------ TASK MATERIAL ------
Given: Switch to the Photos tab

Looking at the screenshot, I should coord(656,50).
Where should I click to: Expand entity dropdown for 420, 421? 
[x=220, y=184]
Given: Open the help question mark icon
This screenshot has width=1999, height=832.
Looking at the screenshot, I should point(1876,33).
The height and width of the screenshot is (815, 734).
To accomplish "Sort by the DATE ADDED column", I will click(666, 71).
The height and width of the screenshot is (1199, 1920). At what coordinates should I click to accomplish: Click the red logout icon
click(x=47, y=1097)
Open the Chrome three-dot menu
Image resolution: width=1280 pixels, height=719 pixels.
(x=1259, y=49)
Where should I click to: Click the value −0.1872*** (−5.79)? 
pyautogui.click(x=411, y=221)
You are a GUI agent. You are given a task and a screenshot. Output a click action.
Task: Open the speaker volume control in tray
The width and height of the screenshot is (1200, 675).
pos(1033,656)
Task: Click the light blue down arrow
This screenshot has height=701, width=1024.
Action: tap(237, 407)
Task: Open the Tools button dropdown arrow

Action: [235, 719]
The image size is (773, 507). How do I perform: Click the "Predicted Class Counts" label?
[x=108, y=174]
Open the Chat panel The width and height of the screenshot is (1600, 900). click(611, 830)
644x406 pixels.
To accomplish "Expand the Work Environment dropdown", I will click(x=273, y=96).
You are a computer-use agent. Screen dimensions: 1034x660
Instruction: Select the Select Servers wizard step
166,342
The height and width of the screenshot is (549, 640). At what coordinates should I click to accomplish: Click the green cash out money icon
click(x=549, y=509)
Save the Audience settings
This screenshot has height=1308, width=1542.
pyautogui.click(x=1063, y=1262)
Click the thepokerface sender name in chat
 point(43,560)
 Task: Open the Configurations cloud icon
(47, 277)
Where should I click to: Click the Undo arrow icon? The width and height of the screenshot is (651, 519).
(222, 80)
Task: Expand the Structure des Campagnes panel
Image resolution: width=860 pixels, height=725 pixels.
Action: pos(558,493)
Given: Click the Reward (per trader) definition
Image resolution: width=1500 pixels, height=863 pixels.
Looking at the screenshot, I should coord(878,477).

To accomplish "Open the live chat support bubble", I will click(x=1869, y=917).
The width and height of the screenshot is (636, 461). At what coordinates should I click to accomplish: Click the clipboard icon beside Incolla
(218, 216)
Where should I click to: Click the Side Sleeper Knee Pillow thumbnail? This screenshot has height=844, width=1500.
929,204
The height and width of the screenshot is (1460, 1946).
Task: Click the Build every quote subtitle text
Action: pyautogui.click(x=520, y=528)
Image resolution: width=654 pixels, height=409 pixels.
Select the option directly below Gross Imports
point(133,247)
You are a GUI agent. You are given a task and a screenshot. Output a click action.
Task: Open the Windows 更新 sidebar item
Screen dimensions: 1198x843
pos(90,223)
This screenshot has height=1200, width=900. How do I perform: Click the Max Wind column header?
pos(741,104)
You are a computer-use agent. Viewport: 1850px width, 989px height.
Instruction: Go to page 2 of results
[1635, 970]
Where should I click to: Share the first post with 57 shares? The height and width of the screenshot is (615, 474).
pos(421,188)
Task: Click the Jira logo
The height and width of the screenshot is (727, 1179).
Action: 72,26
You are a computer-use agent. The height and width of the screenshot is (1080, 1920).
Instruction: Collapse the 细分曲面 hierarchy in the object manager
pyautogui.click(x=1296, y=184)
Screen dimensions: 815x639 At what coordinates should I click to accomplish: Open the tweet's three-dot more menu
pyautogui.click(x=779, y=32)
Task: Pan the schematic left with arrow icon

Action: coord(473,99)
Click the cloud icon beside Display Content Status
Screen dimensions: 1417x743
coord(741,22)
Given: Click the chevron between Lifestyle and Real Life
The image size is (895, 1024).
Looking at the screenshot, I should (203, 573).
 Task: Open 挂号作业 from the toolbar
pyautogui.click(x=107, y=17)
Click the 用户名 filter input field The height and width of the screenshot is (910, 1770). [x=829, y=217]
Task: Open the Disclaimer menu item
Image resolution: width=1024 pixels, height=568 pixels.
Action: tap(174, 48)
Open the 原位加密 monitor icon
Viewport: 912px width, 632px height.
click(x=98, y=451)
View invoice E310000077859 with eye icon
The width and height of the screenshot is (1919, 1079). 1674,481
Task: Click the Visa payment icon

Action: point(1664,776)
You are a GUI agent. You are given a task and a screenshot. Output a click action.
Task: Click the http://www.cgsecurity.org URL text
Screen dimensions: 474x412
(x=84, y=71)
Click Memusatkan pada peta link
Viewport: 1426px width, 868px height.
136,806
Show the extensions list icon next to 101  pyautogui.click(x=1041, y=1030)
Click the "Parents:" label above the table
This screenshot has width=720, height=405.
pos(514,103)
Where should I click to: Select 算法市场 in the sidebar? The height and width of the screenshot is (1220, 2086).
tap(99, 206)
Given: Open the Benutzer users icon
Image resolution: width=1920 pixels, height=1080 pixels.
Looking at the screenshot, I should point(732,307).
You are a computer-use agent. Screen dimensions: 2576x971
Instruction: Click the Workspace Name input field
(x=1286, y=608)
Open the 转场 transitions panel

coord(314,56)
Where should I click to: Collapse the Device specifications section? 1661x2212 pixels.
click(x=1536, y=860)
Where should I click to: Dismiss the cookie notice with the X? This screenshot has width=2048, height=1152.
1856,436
------
GIVEN TASK ::
Repeat the material starting at the line that contains "Task: Expand the" and ending at the line that contains "Looking at the screenshot, I should coord(878,477).", including both of those lines.

COMPLETE OUTPUT ::
Task: Expand the Structure des Campagnes panel
Image resolution: width=860 pixels, height=725 pixels.
Action: pos(558,493)
Given: Click the Reward (per trader) definition
Image resolution: width=1500 pixels, height=863 pixels.
Looking at the screenshot, I should coord(878,477).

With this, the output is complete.